◆ **Exercise**:
Report every line from the following entries that contains the string "Identify".

··· Given data

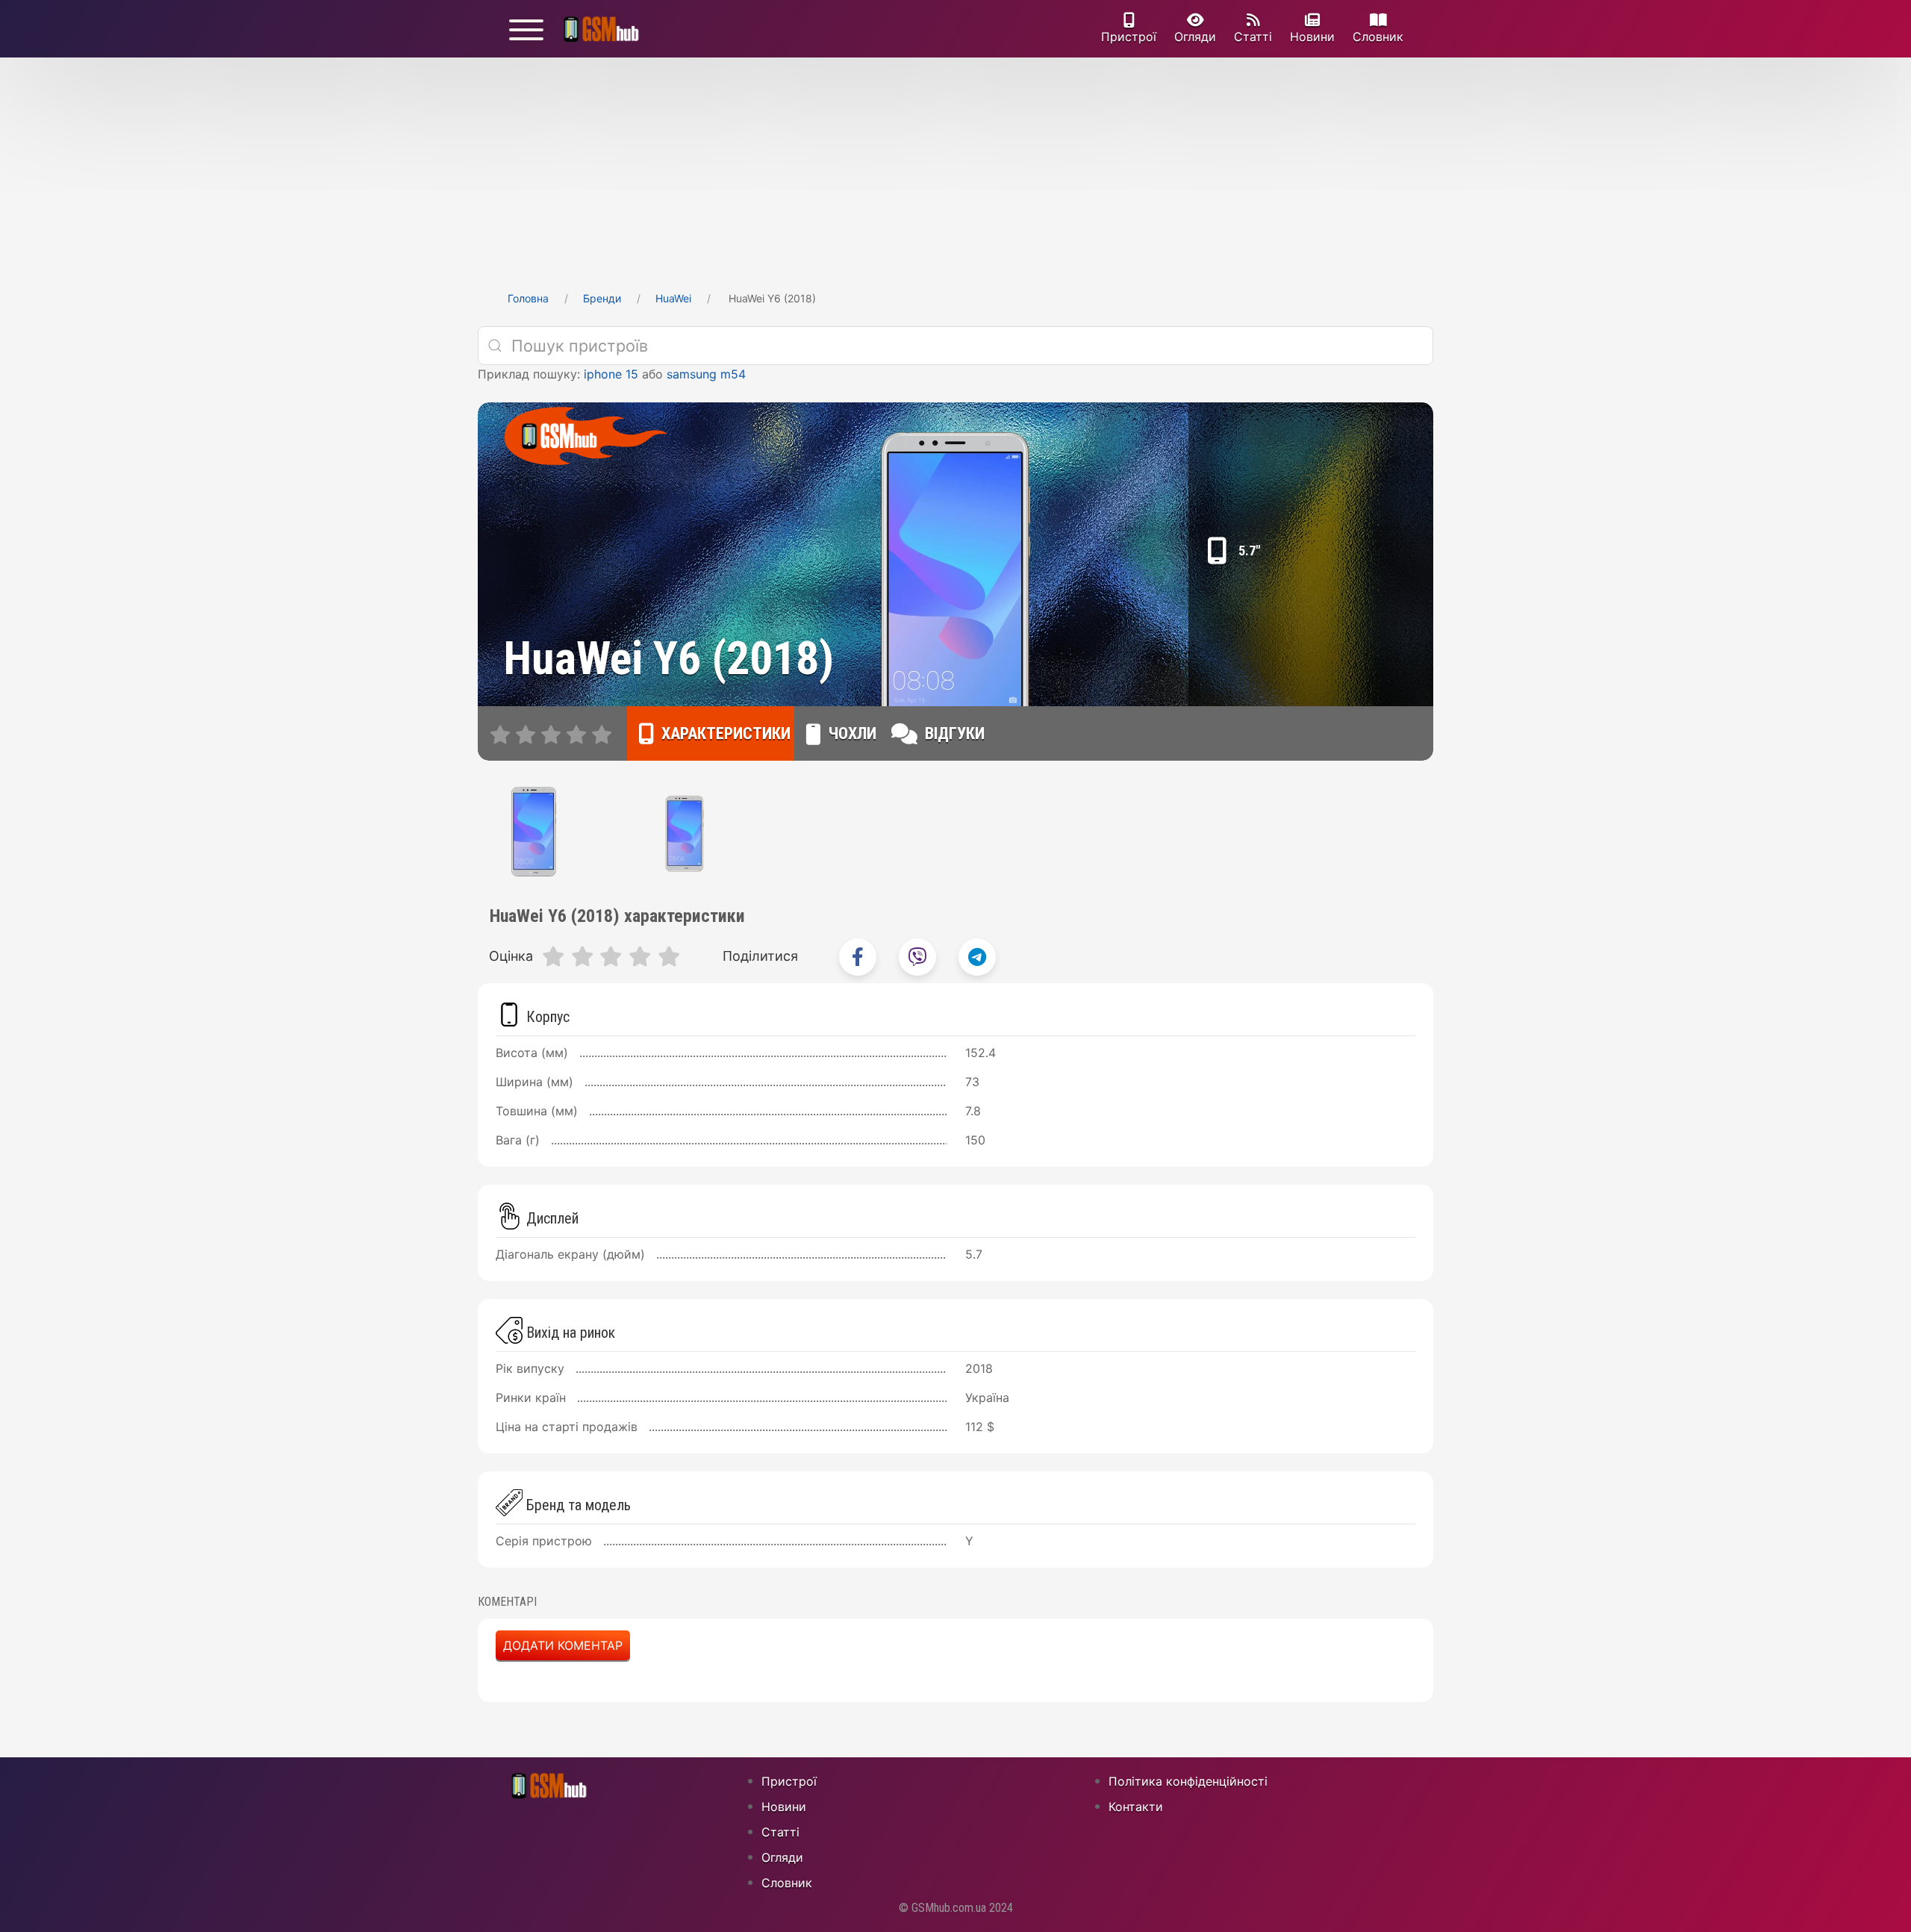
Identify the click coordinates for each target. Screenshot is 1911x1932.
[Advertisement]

······
··· Given data

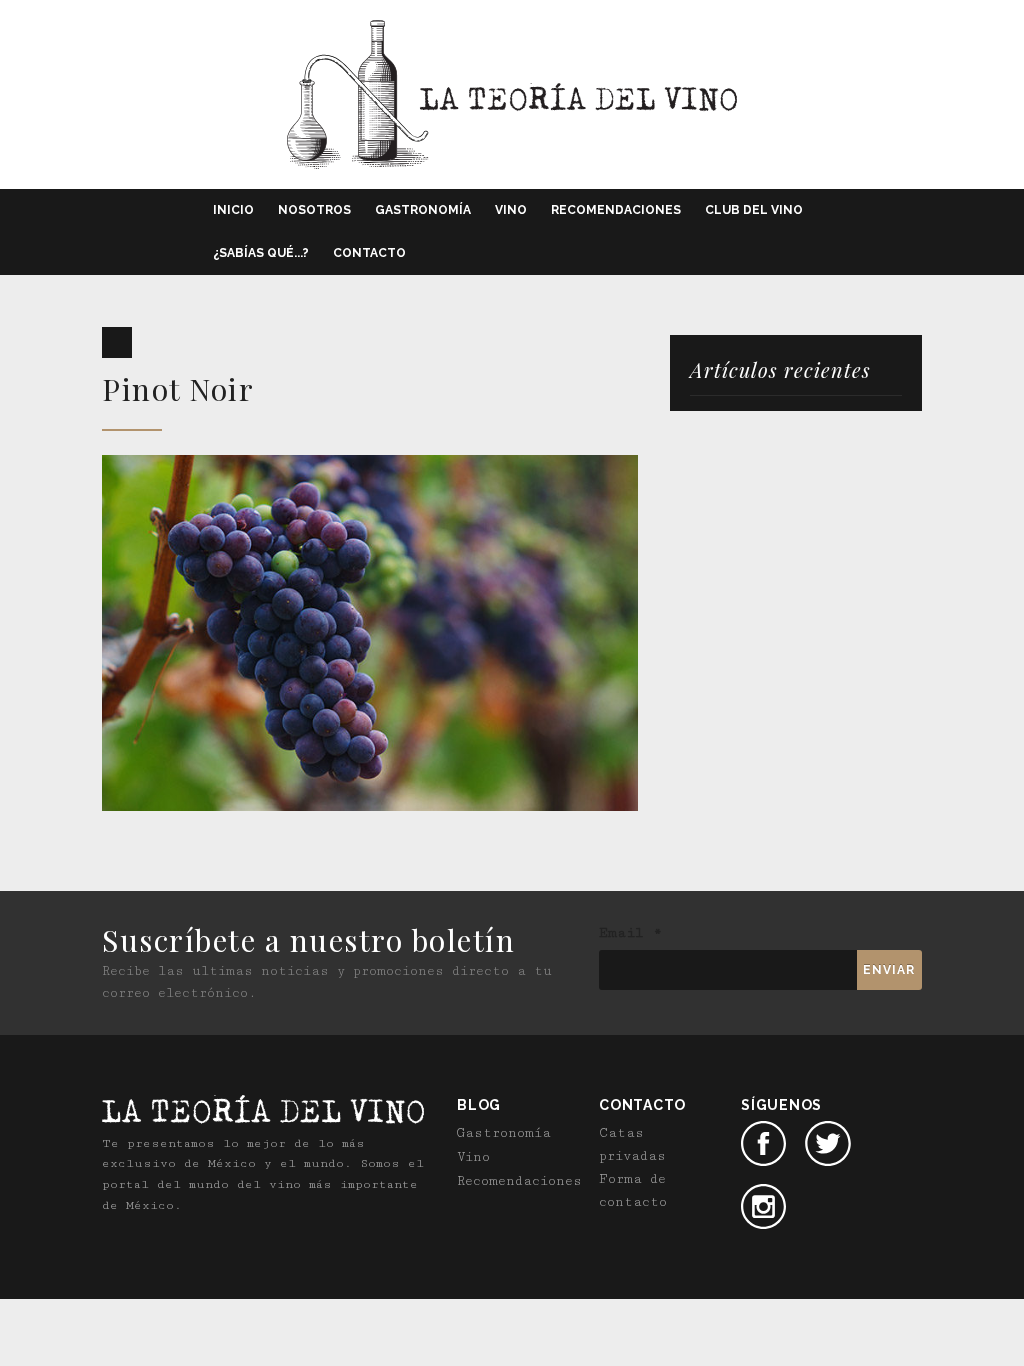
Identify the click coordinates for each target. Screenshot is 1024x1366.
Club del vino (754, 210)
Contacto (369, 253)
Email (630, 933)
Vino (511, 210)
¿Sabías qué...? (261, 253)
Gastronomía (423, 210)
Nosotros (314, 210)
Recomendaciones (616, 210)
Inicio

······

◆ **Response to the task**:
Identify the click coordinates for each target. Screenshot is 1911x1932.
Identify the click coordinates for each target. Screenshot is 1024x1366.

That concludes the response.